Au lieu de s’indigner d’un tel discours, l’urgence est d’y répondre. L’Occident a perdu le monopole de la puissance. Se faire le pieux défenseur du droit international et des valeurs démocratiques ne suffit plus. L’urgence est de construire un contre-récit, afin de réduire les angles d’attaque. Recep Tayyip Erdogan use de ce même discours « anticolonial » pour s’adresser à nos banlieues islamisées, conforter le sentiment victimaire qui les anime, politiser les mémoires blessées et ainsi neutraliser (moralement, politiquement, techniquement) le nécessaire sursaut de l’Etat français.

Nathalie Mrgudovic :Emmanuel Macron dit qu'il est venu pour dialoguer, écouter et reconstruire. Bon, certes, il a dialogué.
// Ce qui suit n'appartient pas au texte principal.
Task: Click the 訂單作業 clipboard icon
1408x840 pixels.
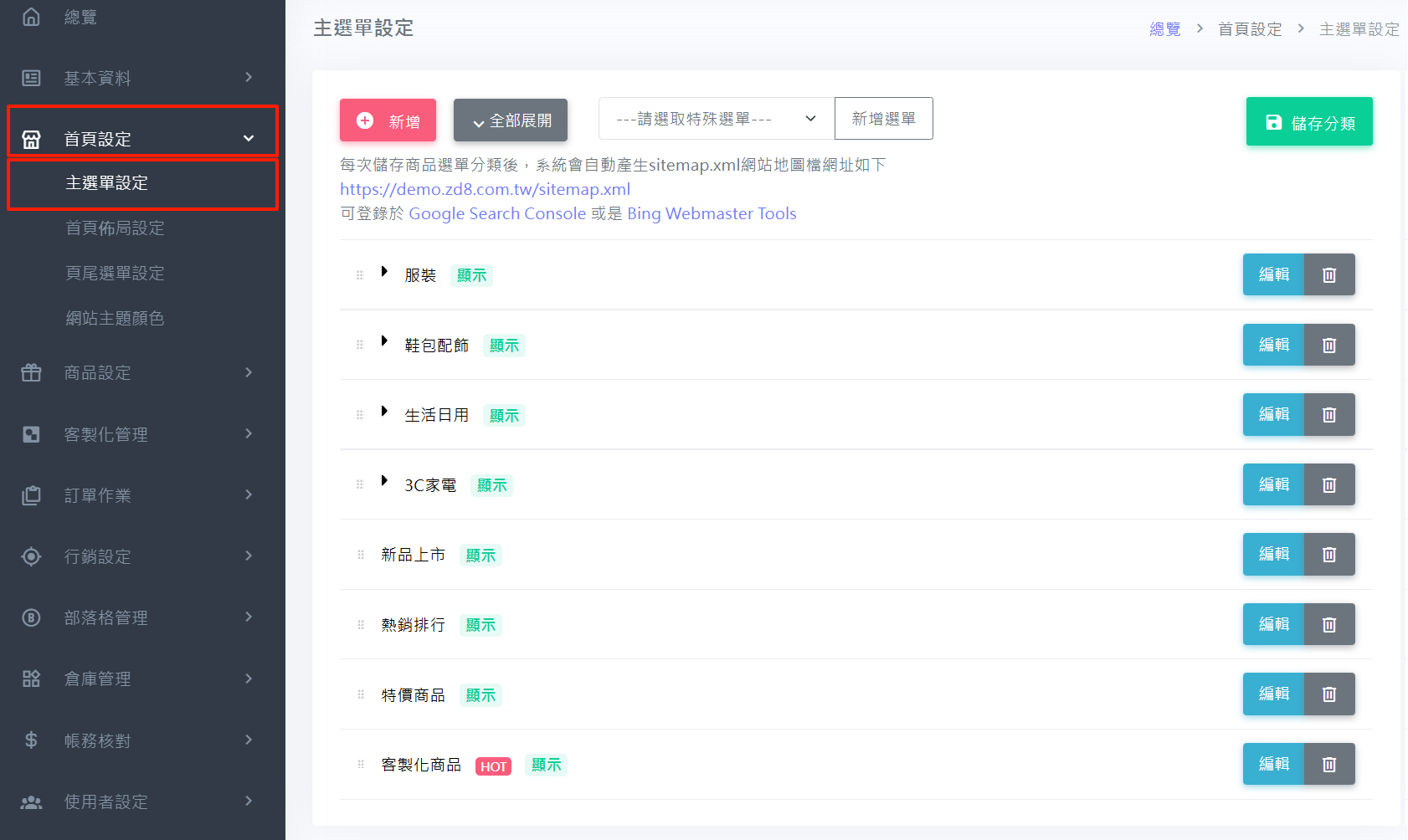Action: tap(31, 495)
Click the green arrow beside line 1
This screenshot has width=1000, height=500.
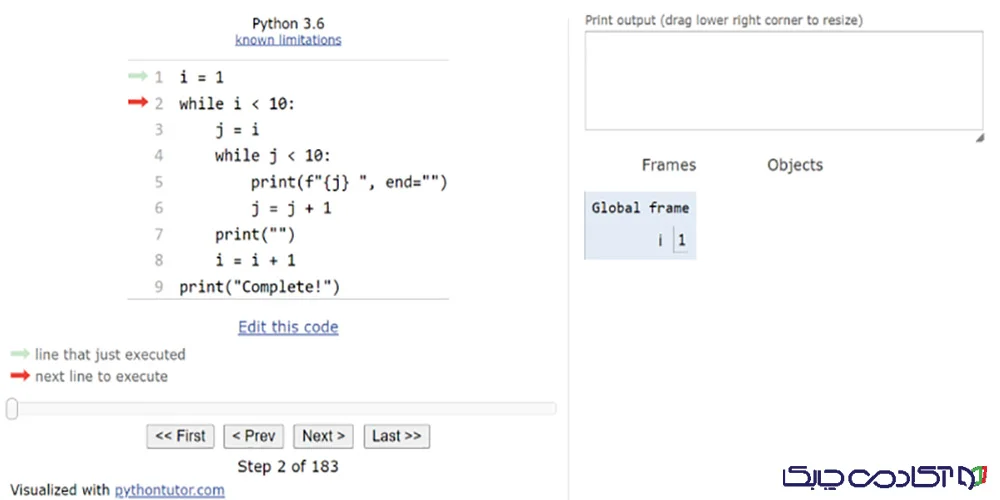tap(137, 77)
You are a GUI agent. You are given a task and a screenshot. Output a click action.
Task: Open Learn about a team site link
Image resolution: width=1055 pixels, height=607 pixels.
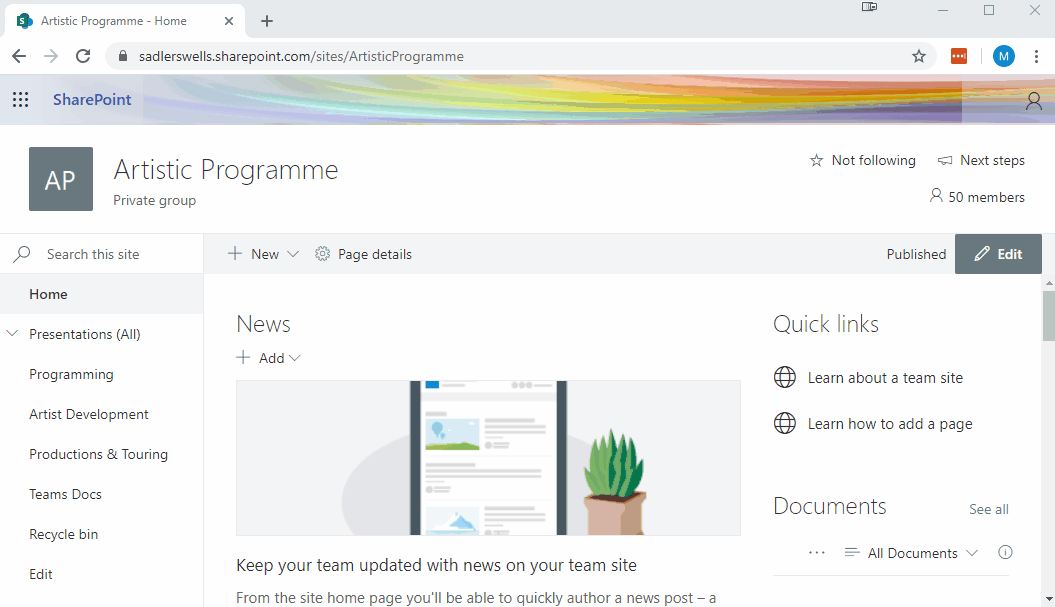(x=885, y=378)
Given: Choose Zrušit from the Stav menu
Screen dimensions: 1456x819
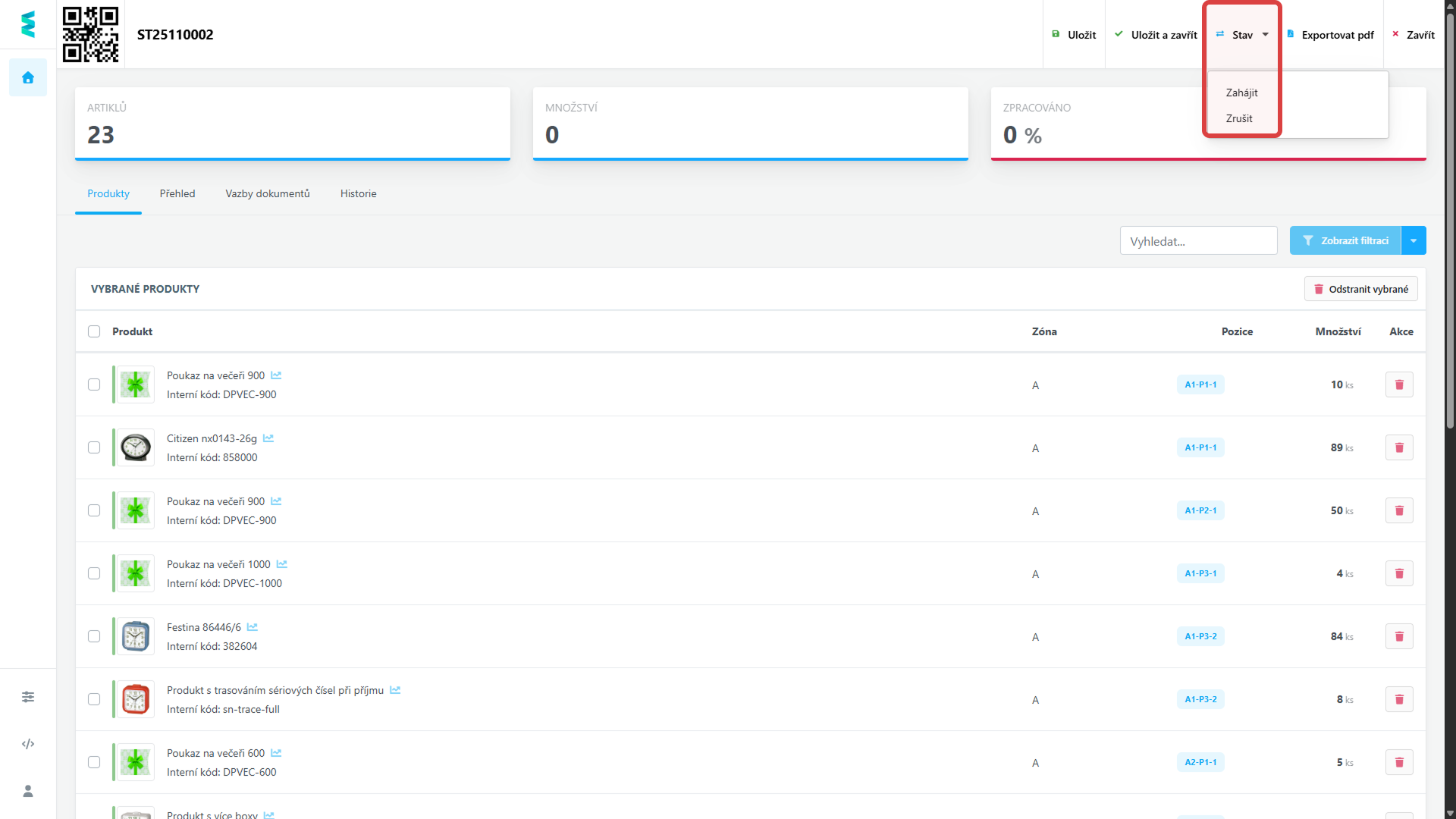Looking at the screenshot, I should 1239,118.
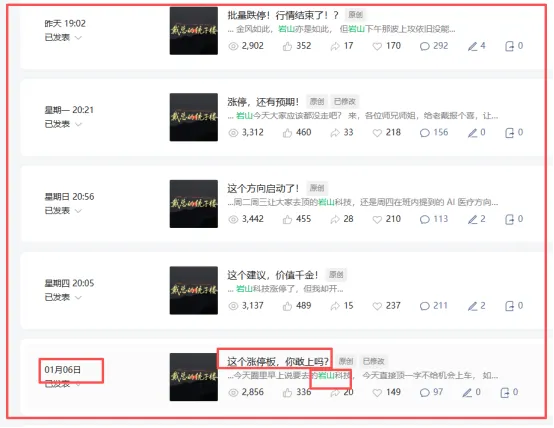This screenshot has height=428, width=554.
Task: Expand 已发表 dropdown under 昨天 19:02
Action: tap(78, 37)
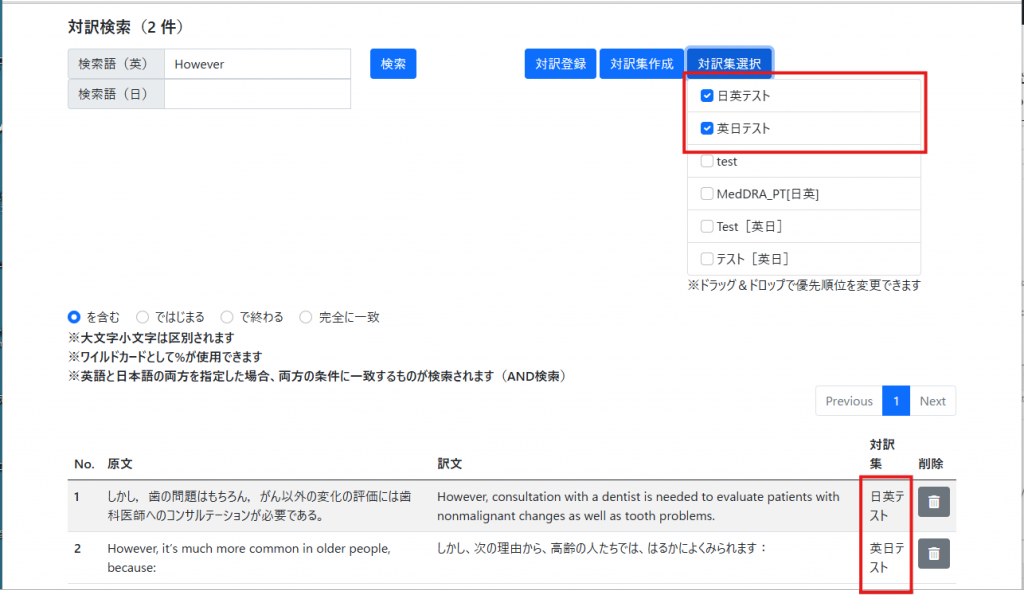This screenshot has height=595, width=1024.
Task: Select the ではじまる radio option
Action: click(142, 317)
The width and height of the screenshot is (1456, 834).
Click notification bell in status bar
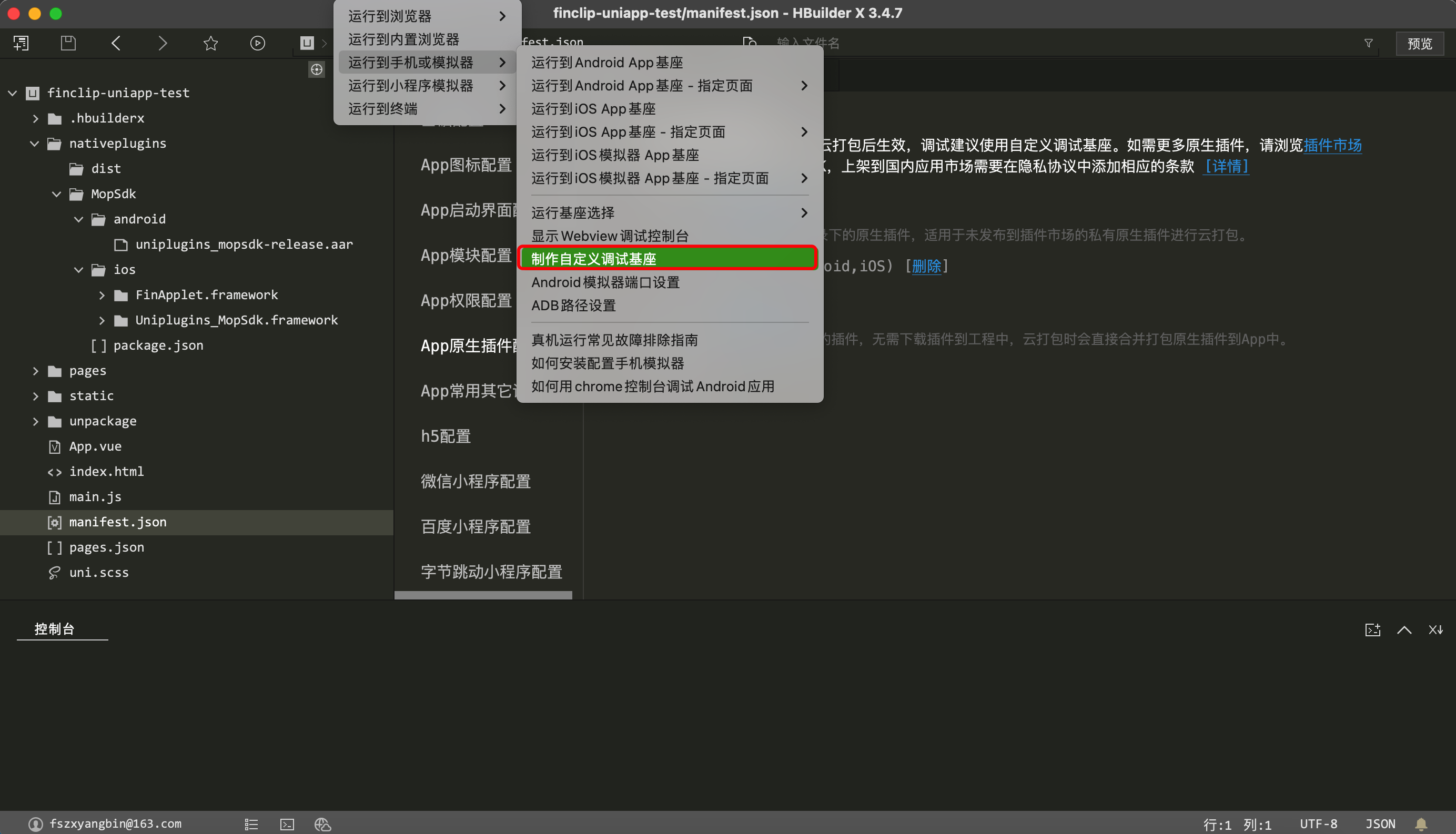pyautogui.click(x=1421, y=823)
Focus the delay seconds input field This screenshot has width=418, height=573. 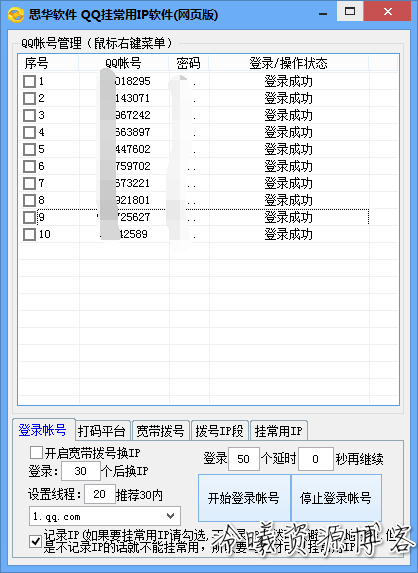[316, 459]
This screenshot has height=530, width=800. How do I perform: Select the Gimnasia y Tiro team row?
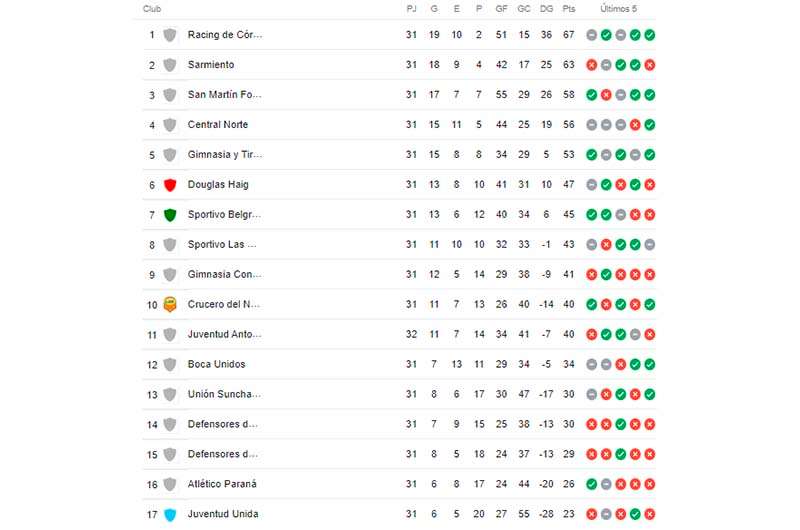[399, 155]
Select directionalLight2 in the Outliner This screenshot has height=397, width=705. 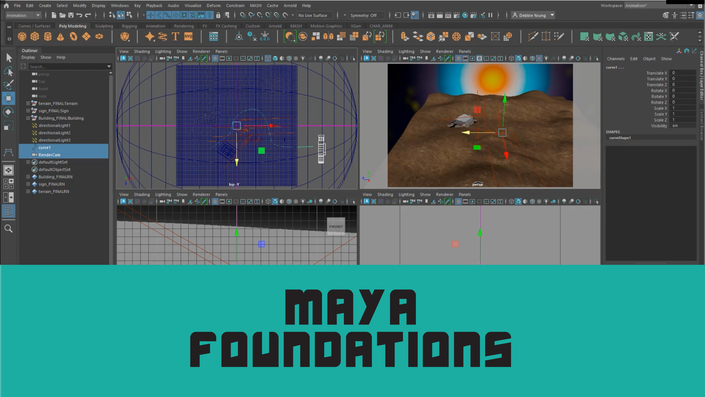(x=54, y=133)
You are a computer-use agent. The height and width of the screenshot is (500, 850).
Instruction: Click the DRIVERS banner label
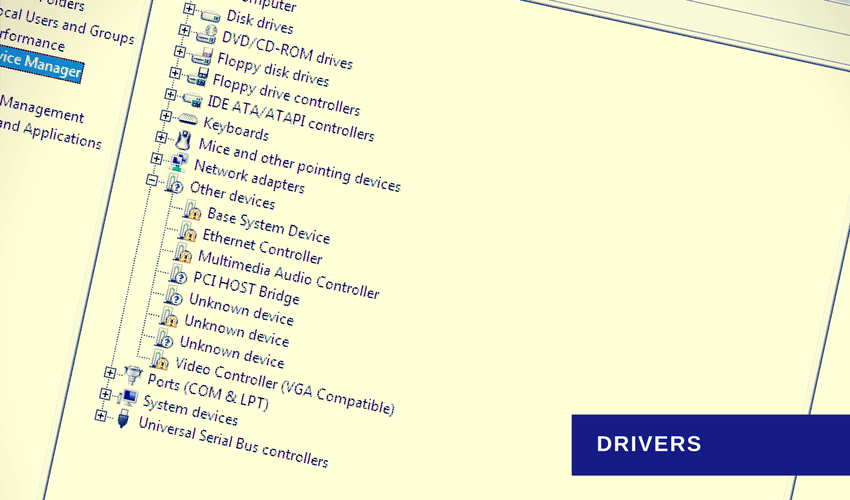point(649,444)
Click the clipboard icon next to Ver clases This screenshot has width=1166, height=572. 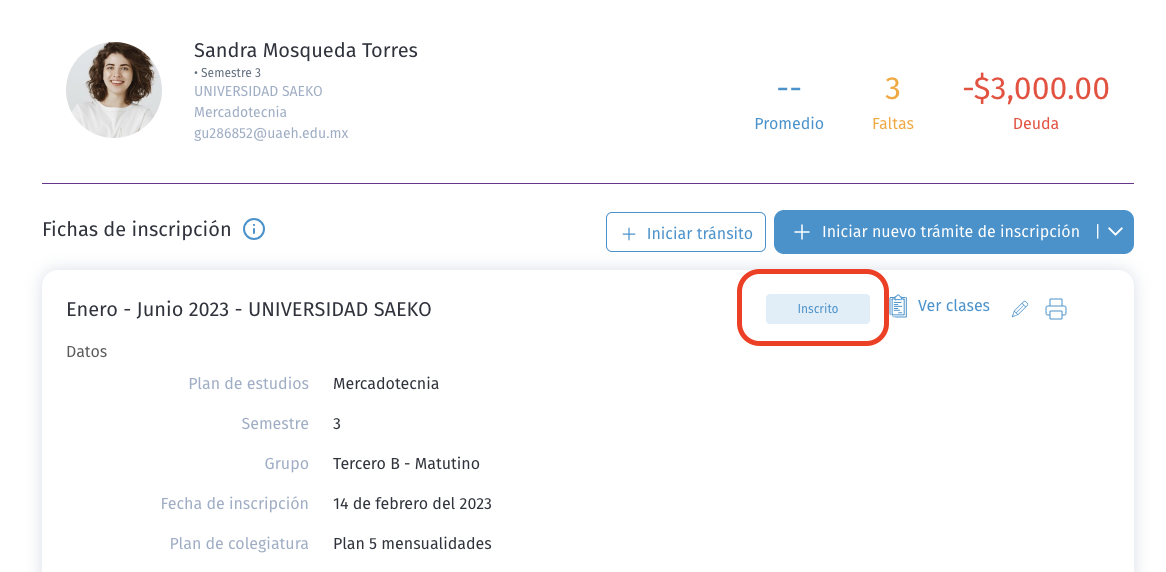coord(898,306)
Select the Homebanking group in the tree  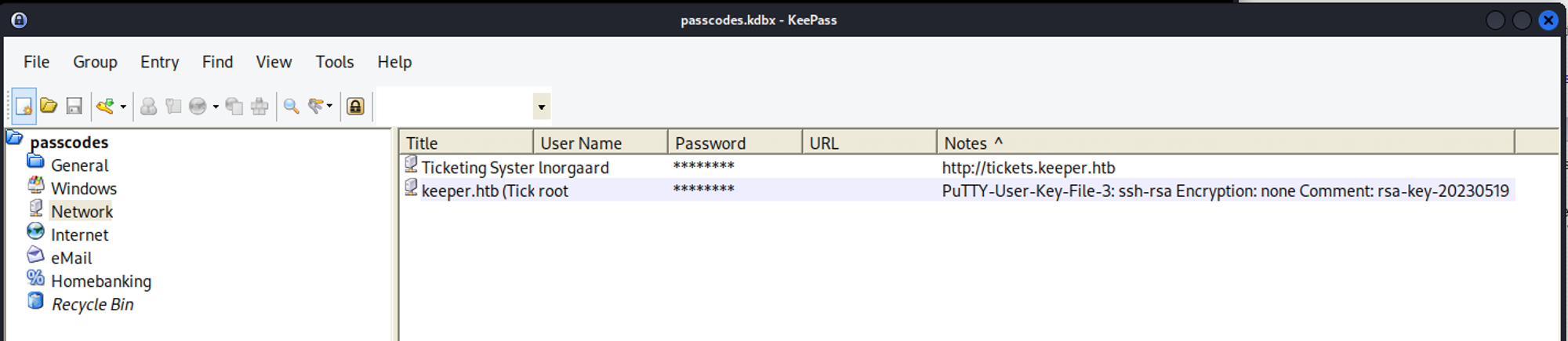(100, 281)
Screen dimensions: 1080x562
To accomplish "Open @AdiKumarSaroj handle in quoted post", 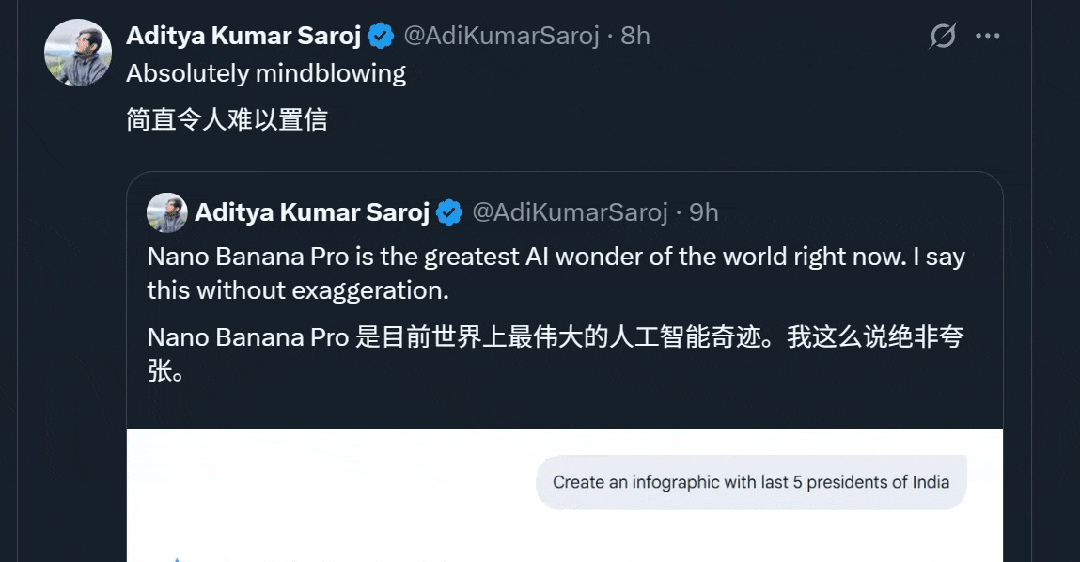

Est-ce qu'il a écouté ? Je l'espère, je n'en sais rien. Est-ce qu'il va permettre de reconstruire ? On verra ça dans quelques semaines ou peut-être quelques jours, mais pour le moment, l'État va contribuer à la reconstruction en débloquant des financements pour les bâtiments publics endommagés, pour aider les commerçants, à reconstruire leurs magasins, etc. Donc s'il s'agit de reconstruire dans ce sens-là, oui, il va permettre la reconstruction des bâtiments. Mais je pense que reconstruire un climat de confiance, c'est une autre affaire. À mon avis, ce n'est pas encore pour tout de suite. Il dit que si un "accord global" est atteint, alors il n'y aura plus besoin de réformer la Constitution pour le moment, même si cette réforme aura lieu avec le nouveau statut de la Nouvelle-Calédonie. Donc il appelle à un accord global, c'est-à-dire le prochain statut de la Nouvelle-Calédonie. Il a énuméré tous les points qu'il souhaite voir couvert par cet accord global. Il veut qu'il règle la question de l'élargissement du corps électoral. Il veut qu'il aborde également l'organisation du pouvoir en Nouvelle-Calédonie. Il souhaite que cet accord global traite de la distribution des sièges. Je suppose qu'il fait référence à la distribution des sièges au Congrès de Nouvelle-Calédonie, c'est-à-dire, soyons clairs, la redistribution du pouvoir en Nouvelle-Calédonie. Il veut que cet accord global traite de la citoyenneté. (Rappelons en effet que la Nouvelle-Calédonie a cette unique caractéristique de présenter deux citoyennetés en France, pierre d'achoppement actuelle). Il espère que cet accord global mettra en place un nouveau contrat social pour réduire les inégalités socio-économiques en Nouvelle-Calédonie. Il souhaite qu'y soit pris en considération l'avenir de l'économie, en particulier la diversification. Il est conscient que le nickel ne peut pas être la seule source de revenus à long terme et qu'il est nécessaire de mettre en place des mesures à court, moyen et long terme pour ce secteur. Enfin, il veut que la question du vote d'autodétermination y soit abordée. Il souhaite que les Calédoniens puissent voter sur cet accord global au plus vite. À mon avis, il va falloir beaucoup de temps avant d'atteindre ce nouveau statut car les conditions idéales sont encore très loin d'être réunies.